在另一个例子中，当使用介电电泳力和行波介电电泳力操纵实体分子(如蛋白分子)和结合体(如表面经修饰可以结合蛋白分子的聚苯乙烯颗粒)的复合体，可以结合玻璃芯片上螺旋形的电极阵列和外部的序列相位交流信号源达到操纵的目的(见“Dielectrophoretic manipulation of cells using spiralelectrodes”，Wang，X-B.等，Biophys.J.Volume 72，pages1887-1899，1997)。在这个用介电电泳操纵实体分子-结合体复合体的例子中，螺旋电极阵列构建在芯片上，与之相连的交流信号源在芯片外。当外部交流信号源对螺旋电极阵列施加合适相位的信号时，在螺旋电极阵列周围区域将产生电场，有该电场将对该区域内的实体分子-结合体复合体产生介电电泳力和行波介电电泳力。

在另一个例子中，当使用声波场操纵实体分子(如细胞)和结合体(如表面经修饰可以结合蛋白分子的聚苯乙烯颗粒)的复合体，可使用如Oeftering，R.在美国专利6,029,518号中所述的相位阵列压电传感器。在这个用声波场操纵实体分子-结合体复合体的例子中，相位阵列压电传感器构建在芯片上，与之相连的交流信号源在芯片外。当外部交流信号源对相位阵列压电传感器施加合适的信号时，压电传感器将产生声波并传递到压电传感器周围的区域。依靠包括压电传感器在内的流体池结构，当实体分子和实体分子-结合体复合体的悬浮液被导入到流体池内，实体分子和实体分子-结合体将受到声波辐射力。G.当前方法的应用例子

在此展现的各种方法可以普遍应用到微流体装置和系统中，例如微机构装置，装置的每个基本结构的特征大小在小于1微米到厘米之间，主要是用来进行流体操纵和处理，特定生物、生化或者化学反应。特定应用领域包括，但不局限于，生物芯片，即与生物反应和处理有关的微芯片；化学芯片，即与化学反应有关的微芯片；或者是二者的组合物。例如，一个理想的基于生物芯片的分析仪器包括以下步骤：血细胞的处理和分离，靶细胞的胞解以及mRNA的萃取，mRNA的运输，反转录，PCR扩增以及最后靶DNA分子的检测。
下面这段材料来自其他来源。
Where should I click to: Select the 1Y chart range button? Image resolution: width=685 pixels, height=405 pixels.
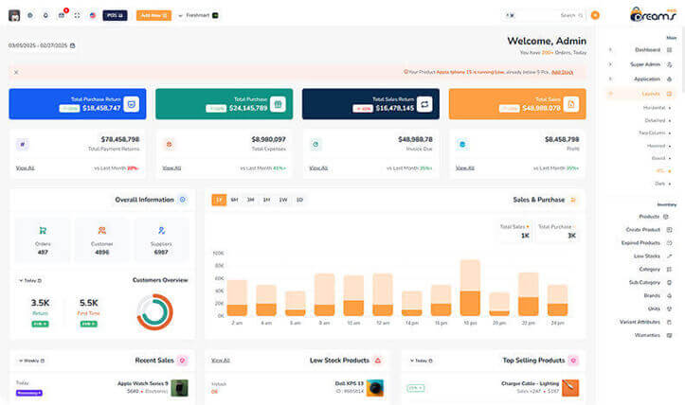click(219, 200)
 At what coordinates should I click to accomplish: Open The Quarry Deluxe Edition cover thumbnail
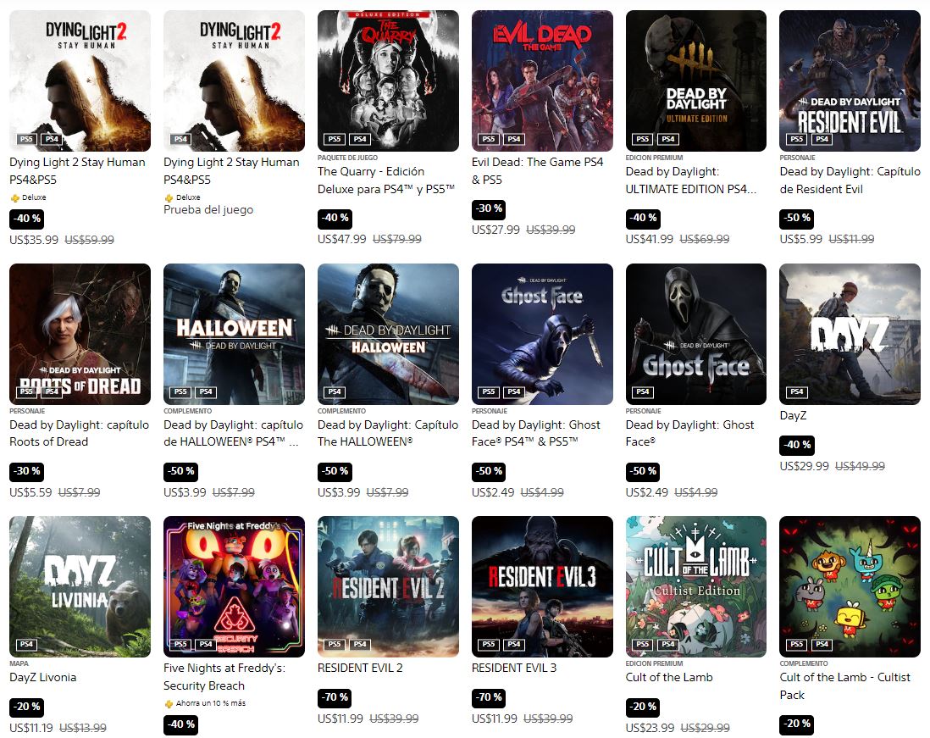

这个仪器包括一系列基于生物芯片的，互相连接的反应腔。在一个芯片中处理的分子需要被运输到下一个芯片。对靶分子的控制、处理、操纵以及定向转运只是这些应用中的一个基本步骤。通过在结合体s表面结合分子，所述方法可以在这类基于生物芯片的多个内部相连的反应池内进行多重生物处理步骤。例如，在适当的物理力作用下(如介电电泳力)，一种珠体可以作为结合体用于从血液中分离目标细胞。当从血细胞复合体中分离出目标细胞-结合体的复合体后，细胞被胞解；进一步用做结合体以结合细胞的珠体被移走，第二类针对胞解产物中mRNA分子的结合体(一个不同类型的珠体)被导入并与mRNA分子结合形成mRNA-结合体复合体；mRNA-结合体复合体将被操纵并转运到另一个用于进行反转录的反应池。

在此展现的各种方法可以用于任一种操纵。操纵例子包括但不局限于运输、聚焦、富集、集合、捕捉、排斥、悬浮、分离以及线性或者其它方向的运动。下列描述显示目前方法的应用。第一个例子与在生物芯片上分离靶分子有关。步骤包括：(1)含有两种或者多于两种分子的混合物被导入到一个基于生物芯片的反应池，在分子混合物中，有一种靶分子。(2)加入可以和靶分子结合的微珠(结合体s)进反应池。(3)培养混有微珠的分子混合物，以使得微珠可以和靶分子结合。如果有必要，需要在特定温度和机制下进行微珠和分子的混合。(4)利用一定的物理力收集微珠。如果微珠是顺磁性的，通过选通制作在生物芯片上的微电磁阵列，使微珠感应出磁性，这样微珠就被捕捉到微电磁单元上。(5)微反应池内引入外界流体，借助流体运动产生的力，把缓冲液冲走，而微磁珠仍然被抓在微电磁单元。(6)通过可选通的关掉微电磁单元，就可以把微珠从微电磁单元上释放出来。之后，可选择性的把靶分子从微颗粒表面分离出来，以供下面应用。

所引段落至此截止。